Much like a Kentucky Derby thoroughbred, apple genealogy is scrupulously researched and scrutinized when deciding which cultivars to pair and breed for commercial success. The fact that an accidental pairing of two random varieties could create such a gem of an apple is a complete anomaly in the field of apple breeding, where science reigns supreme, and researchers leave nothing to chance and luck.
Perhaps the Honeycrisp was simply meant to be.
Honeycrisp and Beyond
The Honeycrisp apple has led to many other new varieties such as the delicious SweetTango, a cross between a Zestar and a Honeycrisp, as its success spurred even more breeding in-roads. Bedford himself credited Honeycrisp with “saving the apple industry”. In 2019, the Washington State University Tree Fruit Research and Extension Center in Wenatchee released yet another Honeycrisp love child, the Cosmic Crisp, which is a cross between an Enterprise and a Honeycrisp, to massive commercial appeal.
Honeycrisp is still a difficult apple to grow. Many farmers say it is THE hardest apple to grow. It’s finicky, does not tolerate heat well (although it loves cold winters), bruises easily and is tough to store. It takes just the right attention to detail, and just the right farmer know-how, to get it just right.
Our resident farmer, Bill Clark, is a bit famous in our area for his craftsmanship at farming Honeycrisp. One of the first organic Honeycrisp growers, nobody knows the apple like Bill (his daughters call him the "King of Honeycrisp") and you can taste that in every Honeycrisp we sell. Bill planted his orchard in just the right place, a cool canyon on our high elevation farm (but not too high) in Lake Chelan, Washington, the perfect place for Honeycrisp to thrive. As a result, his apples are particularly coveted in the area.
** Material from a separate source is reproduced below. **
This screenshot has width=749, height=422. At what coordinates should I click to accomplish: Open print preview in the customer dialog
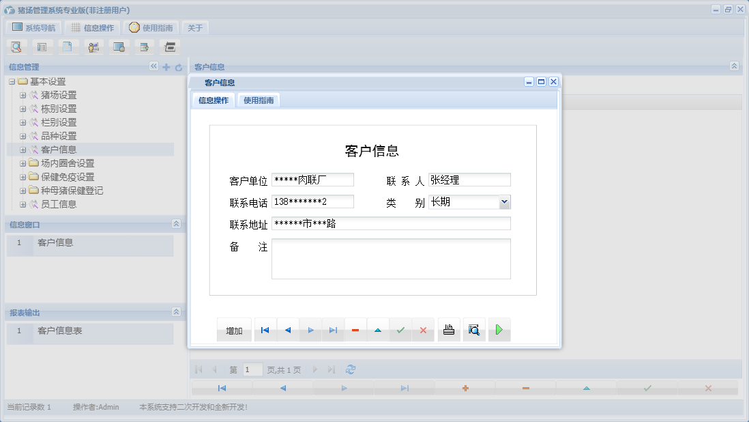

As for the apple’s future? As long as people continue to love it, farmers like Bill will continue to grow it, despite its many challenges.
But just like the journey to discover Honeycrisp's identity, knowing the journey of the apples you buy is important, too. Simply, apples taste better when they're grown from farmers who know what they're doing. At Chelan Beauty, we take great pride in what we grow, and how we grow it. Organic. Sustainably. And with love.